Answer: In time for Women’s History Month, Anne O’Hare McCormick was born in England but spent part of her childhood in Columbus, graduating from St. Louis. Mary of the Springs Academy. He followed his family to Cleveland, then moved to Dayton when he married. McCormick became known for his reports from Europe, observing the rise of fascism and Benito Mussolini. She was the first woman on the editorial board of the New York Times, from 1936 to 1954, and the first woman to receive the Pulitzer Prize for foreign correspondence in 1937.
Tom Needles of the Whitehall and Compass Consulting Group was the first to answer correctly.
Rep. US Emilia Sykes, an Akron Democrat, is among 18 House incumbents to get support and fundraising assistance from EMILY’s List, which works to elect Democratic women who support abortion rights, Roll Call reports.
Cameron Keir has left his job as press secretary for the Ohio Democratic Party to become communications director for Mayor of Columbus Andrew Ginther’s re-election campaign.

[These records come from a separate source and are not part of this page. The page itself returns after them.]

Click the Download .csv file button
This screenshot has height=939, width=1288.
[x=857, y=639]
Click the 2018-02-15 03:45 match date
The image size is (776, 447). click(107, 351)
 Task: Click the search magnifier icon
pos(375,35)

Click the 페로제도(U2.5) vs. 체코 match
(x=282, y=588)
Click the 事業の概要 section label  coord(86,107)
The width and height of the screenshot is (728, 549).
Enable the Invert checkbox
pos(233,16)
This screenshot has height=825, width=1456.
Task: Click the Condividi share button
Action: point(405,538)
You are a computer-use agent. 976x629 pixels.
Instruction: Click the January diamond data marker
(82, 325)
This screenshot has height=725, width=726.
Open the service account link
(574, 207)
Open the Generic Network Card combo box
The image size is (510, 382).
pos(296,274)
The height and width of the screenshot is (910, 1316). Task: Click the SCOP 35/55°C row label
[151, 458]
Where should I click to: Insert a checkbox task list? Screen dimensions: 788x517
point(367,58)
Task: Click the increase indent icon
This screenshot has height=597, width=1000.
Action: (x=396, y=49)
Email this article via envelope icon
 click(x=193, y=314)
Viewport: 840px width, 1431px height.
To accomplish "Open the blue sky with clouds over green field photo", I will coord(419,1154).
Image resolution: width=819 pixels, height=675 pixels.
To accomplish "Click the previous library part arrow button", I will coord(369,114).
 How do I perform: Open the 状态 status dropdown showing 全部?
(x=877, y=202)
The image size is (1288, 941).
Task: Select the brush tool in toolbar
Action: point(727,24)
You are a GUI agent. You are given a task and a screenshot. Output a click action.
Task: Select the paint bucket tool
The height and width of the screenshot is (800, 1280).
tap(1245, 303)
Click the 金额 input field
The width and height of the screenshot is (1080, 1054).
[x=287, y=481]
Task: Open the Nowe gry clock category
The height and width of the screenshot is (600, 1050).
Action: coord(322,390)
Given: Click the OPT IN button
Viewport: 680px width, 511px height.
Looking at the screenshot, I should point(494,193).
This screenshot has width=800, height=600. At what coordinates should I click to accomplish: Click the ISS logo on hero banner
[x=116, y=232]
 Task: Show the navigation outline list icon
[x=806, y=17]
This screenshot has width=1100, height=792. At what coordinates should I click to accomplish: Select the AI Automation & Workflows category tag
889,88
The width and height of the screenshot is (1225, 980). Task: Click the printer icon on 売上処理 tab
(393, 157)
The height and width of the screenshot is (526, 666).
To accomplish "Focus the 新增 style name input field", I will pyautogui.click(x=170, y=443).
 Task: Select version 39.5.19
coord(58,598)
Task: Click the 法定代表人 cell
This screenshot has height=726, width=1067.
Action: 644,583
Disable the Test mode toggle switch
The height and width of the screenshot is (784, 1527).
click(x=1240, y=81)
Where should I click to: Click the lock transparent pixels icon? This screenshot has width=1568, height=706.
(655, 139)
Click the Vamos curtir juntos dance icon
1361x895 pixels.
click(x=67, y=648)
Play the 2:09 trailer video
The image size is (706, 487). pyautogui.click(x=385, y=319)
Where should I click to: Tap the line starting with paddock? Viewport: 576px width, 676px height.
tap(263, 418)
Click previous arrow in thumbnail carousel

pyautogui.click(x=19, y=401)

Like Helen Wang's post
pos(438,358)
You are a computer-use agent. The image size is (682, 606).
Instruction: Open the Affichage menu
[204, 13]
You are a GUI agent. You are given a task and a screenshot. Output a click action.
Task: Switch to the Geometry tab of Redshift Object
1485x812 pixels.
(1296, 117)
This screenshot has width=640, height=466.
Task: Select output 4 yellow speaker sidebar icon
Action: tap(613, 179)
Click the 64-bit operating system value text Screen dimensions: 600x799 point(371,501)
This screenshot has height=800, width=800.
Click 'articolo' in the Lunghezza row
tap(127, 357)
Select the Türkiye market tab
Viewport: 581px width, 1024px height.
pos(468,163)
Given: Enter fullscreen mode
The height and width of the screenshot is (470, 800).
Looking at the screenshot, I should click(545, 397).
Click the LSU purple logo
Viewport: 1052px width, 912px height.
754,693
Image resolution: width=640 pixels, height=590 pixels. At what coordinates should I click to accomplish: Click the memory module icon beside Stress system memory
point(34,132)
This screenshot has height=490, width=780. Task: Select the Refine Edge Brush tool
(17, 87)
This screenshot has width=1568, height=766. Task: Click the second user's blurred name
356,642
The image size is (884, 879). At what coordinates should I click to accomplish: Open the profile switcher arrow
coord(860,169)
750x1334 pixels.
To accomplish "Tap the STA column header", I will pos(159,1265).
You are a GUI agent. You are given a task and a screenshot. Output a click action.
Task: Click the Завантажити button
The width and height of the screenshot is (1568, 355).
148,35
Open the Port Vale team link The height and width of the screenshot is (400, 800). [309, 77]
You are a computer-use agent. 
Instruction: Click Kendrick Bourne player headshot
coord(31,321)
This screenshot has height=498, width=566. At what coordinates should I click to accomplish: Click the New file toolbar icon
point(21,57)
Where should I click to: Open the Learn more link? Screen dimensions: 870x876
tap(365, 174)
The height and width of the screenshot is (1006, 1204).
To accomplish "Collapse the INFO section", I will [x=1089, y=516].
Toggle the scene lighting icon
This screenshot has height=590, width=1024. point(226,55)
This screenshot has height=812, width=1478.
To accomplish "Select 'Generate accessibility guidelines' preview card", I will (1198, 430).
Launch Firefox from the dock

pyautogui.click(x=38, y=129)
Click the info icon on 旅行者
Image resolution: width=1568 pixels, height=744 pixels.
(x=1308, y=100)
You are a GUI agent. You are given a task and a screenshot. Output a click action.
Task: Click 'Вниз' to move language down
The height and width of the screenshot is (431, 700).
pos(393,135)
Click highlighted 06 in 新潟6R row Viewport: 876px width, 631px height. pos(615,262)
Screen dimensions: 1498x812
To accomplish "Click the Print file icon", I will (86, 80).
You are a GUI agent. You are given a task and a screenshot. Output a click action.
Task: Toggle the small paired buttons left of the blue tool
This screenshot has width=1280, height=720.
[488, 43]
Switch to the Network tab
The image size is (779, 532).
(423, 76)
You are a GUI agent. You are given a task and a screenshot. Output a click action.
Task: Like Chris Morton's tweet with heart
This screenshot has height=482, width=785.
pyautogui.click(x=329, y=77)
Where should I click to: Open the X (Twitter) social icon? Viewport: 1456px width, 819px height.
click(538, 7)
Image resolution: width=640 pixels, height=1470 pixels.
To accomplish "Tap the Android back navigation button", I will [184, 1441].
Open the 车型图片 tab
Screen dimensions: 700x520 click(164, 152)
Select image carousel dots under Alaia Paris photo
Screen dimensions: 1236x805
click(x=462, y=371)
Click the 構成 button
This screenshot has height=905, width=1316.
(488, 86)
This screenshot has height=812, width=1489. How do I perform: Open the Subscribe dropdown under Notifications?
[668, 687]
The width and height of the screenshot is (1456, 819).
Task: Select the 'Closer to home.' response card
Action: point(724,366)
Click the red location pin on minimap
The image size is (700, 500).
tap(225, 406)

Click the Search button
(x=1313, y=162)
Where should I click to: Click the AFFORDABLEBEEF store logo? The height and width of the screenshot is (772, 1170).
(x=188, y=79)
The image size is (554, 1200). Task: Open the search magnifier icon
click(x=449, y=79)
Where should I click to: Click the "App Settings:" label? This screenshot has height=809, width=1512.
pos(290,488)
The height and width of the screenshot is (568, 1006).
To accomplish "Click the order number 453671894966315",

Friday: US Representative Dave Joyce
Saturday: State Representative Richard Brown
Sunday: Matt Damschroder, director of the Ohio Department of Employment and Family Services; Cameron Sagester, executive director of the Ohio Republican Party
Straight From The Source
“Public transport can sometimes be a thankless job, but I would say that, as a father of a five year old, three year old and one year old, five and three year old are boys, outside of firefighters, bus drivers may is the coolest profession in the world to my two children, or at least to my two sons. So, know that there is an army of kids who love what you do and appreciate it.”
– US Senator JD Vance, a Republican from Cincinnati, at a Senate Banking, Housing, and Urban Affairs Committee hearing on public transit.